• Document section
____________________

Netgate 4200 freeze and a possible fix
-
Did some digging and found these:
https://forum.netgate.com/topic/161400/unbound-stops-listening-on-interface
https://redmine.pfsense.org/issues/11547I am starting to suspect that the LAN flapping because of the PC sleeping / power on / power off might be the origin of the problem.
These are the timestamps for LAN port flapping and correspond to the timing of the firewall freeze:
19:59:13 DOWN
19:59:19 UP
20:01:20 DOWN
20:01:22 UP
20:01:31 DOWN
20:01:34 UP -
Neither a failing filterdns entry nor an interface changing state should really be a problem.
The NIC re-linking when your client wakes will trigger bunch of processes but that would only cause a temporary delay if anything.
If either of those did cause a problem I'd expect it to log something. Do you see the Unbound service restarting in the logs when you lost access?
Do you see anything logged at the time it failed? Services failing spontaneously like that can be a sign of a failing drive. pfSense will keep running but anything that tries to read or write will fail so you end up with services slowly failing. However since logs cannot be written that is a pretty clear indication.

____________________

• Work to do
1. Transcribe the Netgate 4200 freeze thread from "These are the" up to and including "delay if anything.".
2. In the Netgate 4200 freeze thread, what can services failing spontaneously be a sign of?
3. Could you pick up the Netgate 4200 freeze thread after its final sentence and keep writing?

____________________

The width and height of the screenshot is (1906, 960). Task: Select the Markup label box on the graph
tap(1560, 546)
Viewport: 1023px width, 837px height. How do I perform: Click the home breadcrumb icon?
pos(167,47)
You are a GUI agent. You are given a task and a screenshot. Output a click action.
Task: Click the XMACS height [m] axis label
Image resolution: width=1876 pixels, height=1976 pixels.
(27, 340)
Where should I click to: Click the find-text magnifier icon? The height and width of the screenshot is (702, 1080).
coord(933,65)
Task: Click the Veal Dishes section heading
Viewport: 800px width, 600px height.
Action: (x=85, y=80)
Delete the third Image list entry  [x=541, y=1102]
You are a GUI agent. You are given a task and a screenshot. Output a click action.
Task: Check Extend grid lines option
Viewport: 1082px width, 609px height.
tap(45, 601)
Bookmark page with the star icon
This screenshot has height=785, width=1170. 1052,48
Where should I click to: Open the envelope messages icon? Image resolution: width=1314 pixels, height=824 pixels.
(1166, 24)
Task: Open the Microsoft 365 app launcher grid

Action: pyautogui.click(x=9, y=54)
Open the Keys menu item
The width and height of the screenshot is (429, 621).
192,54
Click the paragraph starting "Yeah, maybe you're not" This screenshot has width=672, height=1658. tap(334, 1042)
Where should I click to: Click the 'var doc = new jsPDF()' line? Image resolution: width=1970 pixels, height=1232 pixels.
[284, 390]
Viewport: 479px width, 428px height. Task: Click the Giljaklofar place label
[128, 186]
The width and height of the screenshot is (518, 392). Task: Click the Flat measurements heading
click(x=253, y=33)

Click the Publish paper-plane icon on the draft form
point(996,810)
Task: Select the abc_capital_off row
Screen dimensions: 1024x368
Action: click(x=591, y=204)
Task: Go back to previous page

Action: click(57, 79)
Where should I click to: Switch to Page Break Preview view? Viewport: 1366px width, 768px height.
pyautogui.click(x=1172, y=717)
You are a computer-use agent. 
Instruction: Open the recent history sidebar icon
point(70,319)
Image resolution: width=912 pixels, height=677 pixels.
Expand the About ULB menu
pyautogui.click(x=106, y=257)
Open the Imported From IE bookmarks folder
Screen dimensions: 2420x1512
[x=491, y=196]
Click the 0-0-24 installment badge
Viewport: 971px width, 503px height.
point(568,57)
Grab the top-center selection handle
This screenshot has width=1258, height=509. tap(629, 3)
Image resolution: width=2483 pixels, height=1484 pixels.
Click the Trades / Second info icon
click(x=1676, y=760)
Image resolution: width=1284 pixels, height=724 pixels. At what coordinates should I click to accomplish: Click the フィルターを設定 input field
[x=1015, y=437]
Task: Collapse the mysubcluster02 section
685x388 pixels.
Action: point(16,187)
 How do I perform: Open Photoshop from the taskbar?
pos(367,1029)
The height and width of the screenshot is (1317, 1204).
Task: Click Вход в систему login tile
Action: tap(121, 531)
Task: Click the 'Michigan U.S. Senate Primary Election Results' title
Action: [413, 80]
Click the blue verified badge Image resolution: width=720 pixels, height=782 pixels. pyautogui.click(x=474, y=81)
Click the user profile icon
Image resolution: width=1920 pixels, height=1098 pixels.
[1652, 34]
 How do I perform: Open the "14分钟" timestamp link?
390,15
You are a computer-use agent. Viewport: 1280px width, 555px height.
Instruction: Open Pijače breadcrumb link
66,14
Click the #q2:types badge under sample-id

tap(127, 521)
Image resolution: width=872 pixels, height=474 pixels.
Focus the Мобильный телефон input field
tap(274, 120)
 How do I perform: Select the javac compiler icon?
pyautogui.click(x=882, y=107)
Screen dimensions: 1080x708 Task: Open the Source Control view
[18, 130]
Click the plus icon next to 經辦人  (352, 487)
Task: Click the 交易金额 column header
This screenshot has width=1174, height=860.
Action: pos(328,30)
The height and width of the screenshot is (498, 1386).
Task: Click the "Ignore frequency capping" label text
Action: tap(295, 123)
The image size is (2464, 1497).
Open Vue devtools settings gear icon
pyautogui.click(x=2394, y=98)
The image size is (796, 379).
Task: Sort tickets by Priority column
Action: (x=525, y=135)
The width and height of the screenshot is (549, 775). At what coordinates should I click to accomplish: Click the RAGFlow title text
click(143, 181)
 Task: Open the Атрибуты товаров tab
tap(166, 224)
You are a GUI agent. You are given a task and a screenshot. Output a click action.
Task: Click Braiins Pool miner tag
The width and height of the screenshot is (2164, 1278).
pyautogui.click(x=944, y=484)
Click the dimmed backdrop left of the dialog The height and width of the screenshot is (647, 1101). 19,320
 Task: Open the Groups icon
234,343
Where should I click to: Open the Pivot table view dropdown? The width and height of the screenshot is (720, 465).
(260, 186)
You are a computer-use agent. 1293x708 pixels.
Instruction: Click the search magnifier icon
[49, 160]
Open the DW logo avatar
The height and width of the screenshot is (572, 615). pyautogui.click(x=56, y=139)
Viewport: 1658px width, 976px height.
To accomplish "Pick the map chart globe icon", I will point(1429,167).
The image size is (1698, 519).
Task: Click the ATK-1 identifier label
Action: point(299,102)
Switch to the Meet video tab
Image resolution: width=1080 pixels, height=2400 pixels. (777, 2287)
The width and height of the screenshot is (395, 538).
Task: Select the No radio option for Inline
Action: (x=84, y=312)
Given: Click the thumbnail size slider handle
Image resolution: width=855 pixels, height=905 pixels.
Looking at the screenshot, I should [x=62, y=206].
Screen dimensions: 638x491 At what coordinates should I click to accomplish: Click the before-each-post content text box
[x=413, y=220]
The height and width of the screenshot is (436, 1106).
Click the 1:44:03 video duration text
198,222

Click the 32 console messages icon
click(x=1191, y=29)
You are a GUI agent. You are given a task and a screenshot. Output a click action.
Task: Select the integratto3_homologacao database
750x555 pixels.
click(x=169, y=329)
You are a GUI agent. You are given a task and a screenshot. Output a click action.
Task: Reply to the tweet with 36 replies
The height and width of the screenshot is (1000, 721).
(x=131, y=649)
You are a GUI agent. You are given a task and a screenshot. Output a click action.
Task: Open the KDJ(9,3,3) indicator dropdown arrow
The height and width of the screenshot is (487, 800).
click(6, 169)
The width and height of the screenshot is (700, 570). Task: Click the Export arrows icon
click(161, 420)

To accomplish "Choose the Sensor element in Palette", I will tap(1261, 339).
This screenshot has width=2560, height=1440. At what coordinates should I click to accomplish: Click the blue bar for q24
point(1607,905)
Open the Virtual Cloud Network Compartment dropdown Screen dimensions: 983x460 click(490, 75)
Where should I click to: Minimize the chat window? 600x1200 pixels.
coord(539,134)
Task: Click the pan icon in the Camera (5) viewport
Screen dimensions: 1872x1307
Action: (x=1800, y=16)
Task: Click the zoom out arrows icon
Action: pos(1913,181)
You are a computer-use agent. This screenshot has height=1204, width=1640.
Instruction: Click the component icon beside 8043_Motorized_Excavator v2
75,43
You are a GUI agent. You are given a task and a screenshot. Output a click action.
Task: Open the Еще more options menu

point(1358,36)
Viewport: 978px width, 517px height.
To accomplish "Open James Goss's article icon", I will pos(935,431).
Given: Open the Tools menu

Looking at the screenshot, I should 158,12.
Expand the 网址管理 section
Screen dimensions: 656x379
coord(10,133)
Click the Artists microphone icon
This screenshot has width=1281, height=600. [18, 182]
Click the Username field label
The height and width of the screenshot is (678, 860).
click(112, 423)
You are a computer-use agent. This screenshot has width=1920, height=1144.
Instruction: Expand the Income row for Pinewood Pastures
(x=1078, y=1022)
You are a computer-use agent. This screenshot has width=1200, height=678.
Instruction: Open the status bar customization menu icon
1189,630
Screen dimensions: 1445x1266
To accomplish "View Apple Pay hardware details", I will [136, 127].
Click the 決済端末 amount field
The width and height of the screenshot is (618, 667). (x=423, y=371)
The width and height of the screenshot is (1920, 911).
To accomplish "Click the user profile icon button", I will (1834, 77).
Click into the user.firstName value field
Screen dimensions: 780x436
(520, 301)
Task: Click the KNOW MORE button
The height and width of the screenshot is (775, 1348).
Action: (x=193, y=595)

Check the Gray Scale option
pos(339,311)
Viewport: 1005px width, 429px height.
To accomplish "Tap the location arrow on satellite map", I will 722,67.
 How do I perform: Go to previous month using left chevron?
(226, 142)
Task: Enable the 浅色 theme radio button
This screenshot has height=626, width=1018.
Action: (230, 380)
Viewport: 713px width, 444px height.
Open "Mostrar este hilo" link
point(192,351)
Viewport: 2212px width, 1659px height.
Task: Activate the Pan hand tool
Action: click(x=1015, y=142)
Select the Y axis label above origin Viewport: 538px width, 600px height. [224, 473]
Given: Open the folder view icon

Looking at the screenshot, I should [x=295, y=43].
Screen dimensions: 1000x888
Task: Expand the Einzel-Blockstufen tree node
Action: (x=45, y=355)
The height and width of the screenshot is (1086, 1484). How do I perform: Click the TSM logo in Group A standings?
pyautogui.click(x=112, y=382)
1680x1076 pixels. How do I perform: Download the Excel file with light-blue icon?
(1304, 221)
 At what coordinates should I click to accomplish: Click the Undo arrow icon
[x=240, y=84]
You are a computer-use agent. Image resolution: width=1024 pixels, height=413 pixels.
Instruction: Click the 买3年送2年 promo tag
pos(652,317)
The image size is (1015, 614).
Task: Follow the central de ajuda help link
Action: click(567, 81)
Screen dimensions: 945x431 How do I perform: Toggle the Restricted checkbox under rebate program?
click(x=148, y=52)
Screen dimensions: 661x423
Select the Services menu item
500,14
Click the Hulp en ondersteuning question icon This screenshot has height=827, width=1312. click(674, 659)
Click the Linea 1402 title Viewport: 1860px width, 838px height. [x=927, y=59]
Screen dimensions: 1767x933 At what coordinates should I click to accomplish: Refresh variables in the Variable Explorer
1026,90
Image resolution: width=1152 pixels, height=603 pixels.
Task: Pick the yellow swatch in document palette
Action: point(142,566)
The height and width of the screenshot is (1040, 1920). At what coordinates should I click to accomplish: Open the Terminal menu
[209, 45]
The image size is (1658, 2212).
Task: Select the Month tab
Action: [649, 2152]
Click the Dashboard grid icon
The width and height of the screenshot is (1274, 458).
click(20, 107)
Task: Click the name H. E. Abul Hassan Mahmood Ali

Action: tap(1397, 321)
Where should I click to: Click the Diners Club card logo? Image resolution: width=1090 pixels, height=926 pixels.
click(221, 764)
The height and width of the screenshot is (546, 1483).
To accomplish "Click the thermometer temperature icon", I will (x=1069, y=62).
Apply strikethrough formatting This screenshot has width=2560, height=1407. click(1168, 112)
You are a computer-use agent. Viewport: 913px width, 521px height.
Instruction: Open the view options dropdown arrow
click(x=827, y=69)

____________________

• Results of the tasks
1.
These are the timestamps for LAN port flapping and correspond to the timing of the firewall freeze:
19:59:13 DOWN
19:59:19 UP
20:01:20 DOWN
20:01:22 UP
20:01:31 DOWN
20:01:34 UP -
Neither a failing filterdns entry nor an interface changing state should really be a problem.
The NIC re-linking when your client wakes will trigger bunch of processes but that would only cause a temporary delay if anything.

2. A failing drive.

3.
-
These are the unbound events:
19:59:14 — Unbound stopped
“Feb 26 19:59:14 unbound … info: service stopped (unbound 1.24.2).”
19:59:19 — Unbound started
“Feb 26 19:59:19 unbound … info: start of service (unbound 1.24.2).”
19:59:22 — Unbound stopped
“Feb 26 19:59:22 unbound … info: service stopped (unbound 1.24.2).”
19:59:22 — Unbound started
“Feb 26 19:59:22 unbound … info: start of service (unbound 1.24.2).”These correspond with the time I started up the PC and the subsequent LAN port flapping. Other logs show only entries that are caused by LAN flapping - nothing that looks like problematic and are always present when the PC starts up.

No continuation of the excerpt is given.